ASSIGNMENT>
Each line from the one containing "Image resolution: width=1281" to the end of the listing below must be retyped exactly, with no line left out and none added.

** Opening RECORDED INFORMATION block **

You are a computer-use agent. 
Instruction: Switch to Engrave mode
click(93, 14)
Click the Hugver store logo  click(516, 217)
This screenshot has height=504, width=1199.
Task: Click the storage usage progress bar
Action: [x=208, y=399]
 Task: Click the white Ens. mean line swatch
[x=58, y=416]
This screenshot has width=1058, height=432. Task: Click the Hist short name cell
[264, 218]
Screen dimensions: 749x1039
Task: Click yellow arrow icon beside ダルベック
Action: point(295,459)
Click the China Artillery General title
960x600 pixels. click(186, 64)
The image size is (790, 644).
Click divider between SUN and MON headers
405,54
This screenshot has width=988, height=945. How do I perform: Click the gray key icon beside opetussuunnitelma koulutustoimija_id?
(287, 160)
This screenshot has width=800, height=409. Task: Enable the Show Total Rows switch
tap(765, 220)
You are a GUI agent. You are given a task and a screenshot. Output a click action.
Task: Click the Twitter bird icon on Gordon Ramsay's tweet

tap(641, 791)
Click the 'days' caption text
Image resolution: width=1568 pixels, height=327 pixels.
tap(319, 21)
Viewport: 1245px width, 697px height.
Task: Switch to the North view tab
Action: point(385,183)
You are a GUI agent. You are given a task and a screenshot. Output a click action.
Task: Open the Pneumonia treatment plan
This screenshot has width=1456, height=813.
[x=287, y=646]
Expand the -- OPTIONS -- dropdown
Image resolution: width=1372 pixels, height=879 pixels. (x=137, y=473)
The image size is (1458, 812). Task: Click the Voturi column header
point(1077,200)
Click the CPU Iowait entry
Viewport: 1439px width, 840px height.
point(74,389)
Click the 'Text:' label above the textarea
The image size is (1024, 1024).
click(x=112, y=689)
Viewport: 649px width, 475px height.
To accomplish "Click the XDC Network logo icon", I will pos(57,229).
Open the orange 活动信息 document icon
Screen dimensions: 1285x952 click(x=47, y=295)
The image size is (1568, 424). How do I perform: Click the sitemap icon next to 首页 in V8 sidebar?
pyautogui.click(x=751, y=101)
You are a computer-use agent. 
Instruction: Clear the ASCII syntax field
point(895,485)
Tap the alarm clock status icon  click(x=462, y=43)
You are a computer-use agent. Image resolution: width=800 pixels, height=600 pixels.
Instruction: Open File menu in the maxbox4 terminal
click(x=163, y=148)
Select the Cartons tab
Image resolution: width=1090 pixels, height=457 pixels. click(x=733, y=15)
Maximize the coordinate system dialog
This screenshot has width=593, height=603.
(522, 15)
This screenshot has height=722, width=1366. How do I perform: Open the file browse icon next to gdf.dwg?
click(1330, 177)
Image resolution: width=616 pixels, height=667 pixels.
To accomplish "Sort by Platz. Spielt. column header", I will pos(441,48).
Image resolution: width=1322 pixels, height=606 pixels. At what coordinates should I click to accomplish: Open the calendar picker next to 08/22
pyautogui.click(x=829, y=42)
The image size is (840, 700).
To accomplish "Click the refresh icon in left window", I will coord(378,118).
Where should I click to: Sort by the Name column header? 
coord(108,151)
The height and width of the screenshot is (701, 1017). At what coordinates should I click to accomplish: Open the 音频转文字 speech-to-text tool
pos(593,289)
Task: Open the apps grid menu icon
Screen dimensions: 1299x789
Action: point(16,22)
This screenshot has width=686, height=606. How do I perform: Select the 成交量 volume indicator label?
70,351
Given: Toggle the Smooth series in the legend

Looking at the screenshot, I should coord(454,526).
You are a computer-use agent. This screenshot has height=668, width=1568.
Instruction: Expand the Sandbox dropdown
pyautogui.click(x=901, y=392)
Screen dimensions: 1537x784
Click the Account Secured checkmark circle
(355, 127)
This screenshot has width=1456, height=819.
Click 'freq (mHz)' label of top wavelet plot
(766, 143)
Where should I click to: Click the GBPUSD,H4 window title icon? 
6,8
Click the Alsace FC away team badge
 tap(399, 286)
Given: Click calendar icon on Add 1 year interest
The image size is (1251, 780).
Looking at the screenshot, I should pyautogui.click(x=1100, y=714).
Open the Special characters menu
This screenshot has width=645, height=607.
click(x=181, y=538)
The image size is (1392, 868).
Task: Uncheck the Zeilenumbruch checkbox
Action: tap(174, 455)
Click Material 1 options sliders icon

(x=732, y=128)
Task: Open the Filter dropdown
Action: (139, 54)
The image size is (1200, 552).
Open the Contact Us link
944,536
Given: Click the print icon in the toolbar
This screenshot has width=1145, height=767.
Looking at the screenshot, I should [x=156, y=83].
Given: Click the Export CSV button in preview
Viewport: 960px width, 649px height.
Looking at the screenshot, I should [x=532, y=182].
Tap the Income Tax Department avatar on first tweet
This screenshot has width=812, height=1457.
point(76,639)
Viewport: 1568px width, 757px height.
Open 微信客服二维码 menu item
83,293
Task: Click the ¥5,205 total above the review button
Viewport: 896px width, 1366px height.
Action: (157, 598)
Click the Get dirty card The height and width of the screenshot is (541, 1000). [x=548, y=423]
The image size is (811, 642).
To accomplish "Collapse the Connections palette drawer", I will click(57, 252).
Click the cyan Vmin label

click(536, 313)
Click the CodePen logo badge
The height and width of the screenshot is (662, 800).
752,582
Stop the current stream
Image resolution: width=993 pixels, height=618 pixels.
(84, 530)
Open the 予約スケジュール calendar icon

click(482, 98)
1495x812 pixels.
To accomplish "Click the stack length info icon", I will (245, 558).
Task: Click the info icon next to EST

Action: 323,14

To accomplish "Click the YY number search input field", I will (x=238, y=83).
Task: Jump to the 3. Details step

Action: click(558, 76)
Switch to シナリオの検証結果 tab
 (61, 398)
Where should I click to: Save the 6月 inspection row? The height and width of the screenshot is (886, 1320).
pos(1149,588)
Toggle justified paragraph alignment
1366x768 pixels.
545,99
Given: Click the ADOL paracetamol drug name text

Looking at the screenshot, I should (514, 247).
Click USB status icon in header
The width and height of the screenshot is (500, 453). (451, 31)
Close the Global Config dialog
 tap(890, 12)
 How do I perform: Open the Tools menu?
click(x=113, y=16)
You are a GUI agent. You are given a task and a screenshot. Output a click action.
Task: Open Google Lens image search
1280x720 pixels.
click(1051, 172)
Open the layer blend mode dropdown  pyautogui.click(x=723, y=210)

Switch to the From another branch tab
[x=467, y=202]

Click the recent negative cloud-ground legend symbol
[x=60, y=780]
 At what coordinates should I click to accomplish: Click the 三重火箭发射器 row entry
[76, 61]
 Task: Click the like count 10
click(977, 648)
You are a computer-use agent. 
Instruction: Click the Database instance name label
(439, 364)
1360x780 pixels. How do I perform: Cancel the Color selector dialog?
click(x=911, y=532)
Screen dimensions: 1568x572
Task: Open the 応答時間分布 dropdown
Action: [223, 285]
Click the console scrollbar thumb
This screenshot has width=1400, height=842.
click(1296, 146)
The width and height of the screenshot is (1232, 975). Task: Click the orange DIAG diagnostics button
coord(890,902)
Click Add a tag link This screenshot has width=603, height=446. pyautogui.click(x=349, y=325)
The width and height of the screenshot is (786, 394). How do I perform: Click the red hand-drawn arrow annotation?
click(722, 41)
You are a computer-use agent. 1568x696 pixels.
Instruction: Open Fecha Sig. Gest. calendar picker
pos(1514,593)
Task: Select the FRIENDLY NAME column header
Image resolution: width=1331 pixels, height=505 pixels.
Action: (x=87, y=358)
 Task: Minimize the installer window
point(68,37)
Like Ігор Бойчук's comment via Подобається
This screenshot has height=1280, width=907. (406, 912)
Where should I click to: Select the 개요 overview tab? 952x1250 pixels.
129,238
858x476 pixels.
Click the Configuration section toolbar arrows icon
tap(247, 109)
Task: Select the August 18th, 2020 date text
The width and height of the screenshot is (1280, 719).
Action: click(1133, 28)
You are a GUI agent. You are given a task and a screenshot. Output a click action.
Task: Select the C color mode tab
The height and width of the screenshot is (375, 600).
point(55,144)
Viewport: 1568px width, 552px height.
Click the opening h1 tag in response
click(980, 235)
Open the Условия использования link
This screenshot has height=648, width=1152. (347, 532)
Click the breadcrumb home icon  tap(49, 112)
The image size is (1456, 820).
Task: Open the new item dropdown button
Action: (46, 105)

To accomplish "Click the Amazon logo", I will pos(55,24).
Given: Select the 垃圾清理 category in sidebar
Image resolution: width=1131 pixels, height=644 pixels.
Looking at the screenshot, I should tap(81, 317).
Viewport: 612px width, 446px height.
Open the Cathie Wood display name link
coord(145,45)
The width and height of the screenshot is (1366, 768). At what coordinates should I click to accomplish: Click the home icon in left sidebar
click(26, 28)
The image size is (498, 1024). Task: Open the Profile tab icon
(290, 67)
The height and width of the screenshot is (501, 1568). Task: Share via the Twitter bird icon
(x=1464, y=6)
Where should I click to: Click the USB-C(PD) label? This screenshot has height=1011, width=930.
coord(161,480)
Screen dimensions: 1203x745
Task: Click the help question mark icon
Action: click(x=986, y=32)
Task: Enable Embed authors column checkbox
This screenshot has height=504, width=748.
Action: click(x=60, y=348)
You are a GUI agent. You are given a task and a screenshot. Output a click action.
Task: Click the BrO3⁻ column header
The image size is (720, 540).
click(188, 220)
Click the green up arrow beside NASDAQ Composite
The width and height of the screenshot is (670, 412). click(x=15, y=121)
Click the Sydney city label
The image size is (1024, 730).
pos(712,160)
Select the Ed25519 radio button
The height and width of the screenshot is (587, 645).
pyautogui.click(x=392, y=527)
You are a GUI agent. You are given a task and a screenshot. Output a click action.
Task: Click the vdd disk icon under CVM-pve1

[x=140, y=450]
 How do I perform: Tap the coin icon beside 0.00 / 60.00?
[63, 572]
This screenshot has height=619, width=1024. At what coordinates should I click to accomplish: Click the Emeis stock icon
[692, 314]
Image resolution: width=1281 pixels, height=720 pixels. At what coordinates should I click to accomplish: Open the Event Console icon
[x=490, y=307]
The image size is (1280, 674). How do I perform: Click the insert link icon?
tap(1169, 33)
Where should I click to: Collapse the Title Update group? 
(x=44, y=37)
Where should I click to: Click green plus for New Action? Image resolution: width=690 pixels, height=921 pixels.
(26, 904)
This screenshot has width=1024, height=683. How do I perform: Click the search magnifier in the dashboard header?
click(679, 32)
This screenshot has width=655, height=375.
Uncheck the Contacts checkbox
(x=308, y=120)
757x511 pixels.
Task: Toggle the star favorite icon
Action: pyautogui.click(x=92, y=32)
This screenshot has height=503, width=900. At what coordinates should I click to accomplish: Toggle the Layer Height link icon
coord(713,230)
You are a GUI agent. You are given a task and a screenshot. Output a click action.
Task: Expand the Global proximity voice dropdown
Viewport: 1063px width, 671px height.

** Closing RECORDED INFORMATION block **

SOLUTION>
Image resolution: width=1281 pixels, height=720 pixels. At what coordinates should I click to accomplish: Open the Event Console icon
[x=490, y=307]
The image size is (1280, 674). How do I perform: Click the insert link icon?
tap(1169, 33)
Where should I click to: Collapse the Title Update group? 
(x=44, y=37)
Where should I click to: Click green plus for New Action? Image resolution: width=690 pixels, height=921 pixels.
(26, 904)
This screenshot has width=1024, height=683. How do I perform: Click the search magnifier in the dashboard header?
click(679, 32)
This screenshot has width=655, height=375.
Uncheck the Contacts checkbox
(x=308, y=120)
757x511 pixels.
Task: Toggle the star favorite icon
Action: pyautogui.click(x=92, y=32)
This screenshot has height=503, width=900. At what coordinates should I click to accomplish: Toggle the Layer Height link icon
coord(713,230)
You are a GUI agent. You are given a task and a screenshot. Output a click action.
Task: Expand the Global proximity voice dropdown
Viewport: 1063px width, 671px height.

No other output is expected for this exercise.